Speaking to investors during the second quarter earnings call, CEO Scott Barber said that the Ethernet revenues will continue to ramp and create ongoing returns from long-term contracts.

“When our wholesale customers, both wireline and wireless, required high-capacity bandwidth, we still migrated them to more efficient and more cost-effective fiber-based Ethernet circuits on multiyear contracts,” said Barber, according to a Seeking Alpha transcript. “Second-quarter wholesale Ethernet revenue grew 24 percent year-over-year and 75 percent over the last two years. We expect Ethernet to continue to grow and provide a more predictable wholesale revenue stream.”

A key element in its Ethernet strategy is the ongoing build out of its fiber network. This network will enable it achieve a few goals: increase Ethernet to its wholesale wireline and wireless customers while expanding solutions for the trans-Pacific market via its new submarine cable system.

Hawaiian Telcom has continued to make progress in extending fiber to more wireless towers in its footprint. As of the end of the second quarter, Hawaiian Telcom completed the buildout of fiber to 469 tower sites, with another 56 sites under contract.
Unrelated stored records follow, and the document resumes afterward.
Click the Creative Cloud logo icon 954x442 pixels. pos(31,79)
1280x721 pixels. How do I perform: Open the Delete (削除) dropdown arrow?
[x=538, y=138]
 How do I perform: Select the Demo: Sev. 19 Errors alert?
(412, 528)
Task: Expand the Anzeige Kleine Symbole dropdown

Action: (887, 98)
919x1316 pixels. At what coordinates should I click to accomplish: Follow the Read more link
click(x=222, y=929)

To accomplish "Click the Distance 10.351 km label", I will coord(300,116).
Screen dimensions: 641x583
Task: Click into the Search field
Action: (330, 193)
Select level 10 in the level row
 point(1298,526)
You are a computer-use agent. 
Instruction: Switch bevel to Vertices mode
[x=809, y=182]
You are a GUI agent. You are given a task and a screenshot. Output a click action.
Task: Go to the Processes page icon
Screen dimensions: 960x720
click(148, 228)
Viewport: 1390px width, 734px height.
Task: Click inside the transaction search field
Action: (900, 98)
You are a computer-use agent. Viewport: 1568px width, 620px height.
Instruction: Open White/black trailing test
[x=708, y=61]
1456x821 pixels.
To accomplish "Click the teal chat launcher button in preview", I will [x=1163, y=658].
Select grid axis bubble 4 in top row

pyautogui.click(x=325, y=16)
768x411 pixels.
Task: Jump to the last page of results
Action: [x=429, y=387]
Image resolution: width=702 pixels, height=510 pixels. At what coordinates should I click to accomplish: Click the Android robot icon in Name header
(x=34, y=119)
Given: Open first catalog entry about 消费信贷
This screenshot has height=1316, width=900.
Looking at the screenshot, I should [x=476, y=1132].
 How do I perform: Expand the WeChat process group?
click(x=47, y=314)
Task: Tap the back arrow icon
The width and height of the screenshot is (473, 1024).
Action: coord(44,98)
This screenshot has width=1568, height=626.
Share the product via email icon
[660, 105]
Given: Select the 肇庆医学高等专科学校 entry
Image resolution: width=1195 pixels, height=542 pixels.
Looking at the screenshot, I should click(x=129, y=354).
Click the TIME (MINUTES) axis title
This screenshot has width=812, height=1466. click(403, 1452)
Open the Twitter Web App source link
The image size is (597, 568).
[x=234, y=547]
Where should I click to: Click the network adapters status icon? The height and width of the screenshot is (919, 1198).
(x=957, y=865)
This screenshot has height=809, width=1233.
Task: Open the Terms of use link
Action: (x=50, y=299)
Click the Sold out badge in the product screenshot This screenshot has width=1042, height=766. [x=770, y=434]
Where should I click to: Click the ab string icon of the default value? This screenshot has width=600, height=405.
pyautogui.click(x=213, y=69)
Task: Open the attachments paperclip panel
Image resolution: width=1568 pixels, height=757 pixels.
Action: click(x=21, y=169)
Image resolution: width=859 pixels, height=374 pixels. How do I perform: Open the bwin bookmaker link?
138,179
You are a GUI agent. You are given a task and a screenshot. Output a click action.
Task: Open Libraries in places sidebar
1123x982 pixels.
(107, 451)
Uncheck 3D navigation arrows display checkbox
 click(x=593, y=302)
Barber said that by having a fiber network already built out in a large portion of its serving area, the cost to install new sites has continued to drop.

“Because of our extensive fiber NGN network we have built over the last five years, the average cost for us to connect a cell site is significantly less than what is used to be,” Barber said. “Today approximately 86 percent of our existing cell sites are 100 megabits or higher compared to 80 percent a year ago, and a growing number of sites are being upgraded to 200 megabits and higher.”

Barber added that these “upgrades increase ARPU and help to mitigate revenue pressures from disconnects of legacy TDM circuits, which were typically lower bandwidth and on month-to-month rate.”

However, the telco was not immune to wireless backhaul revenue pressure.

Similar to other telcos like Frontier Communications, Hawaiian Telcom saw wholesale revenue drop as more of its customers shut down TDM circuits and migrated over to lower cost fiber-based Ethernet services.

As a result, second quarter wholesale revenue was $13.2 million, down $600,000 compared to the same period a year ago.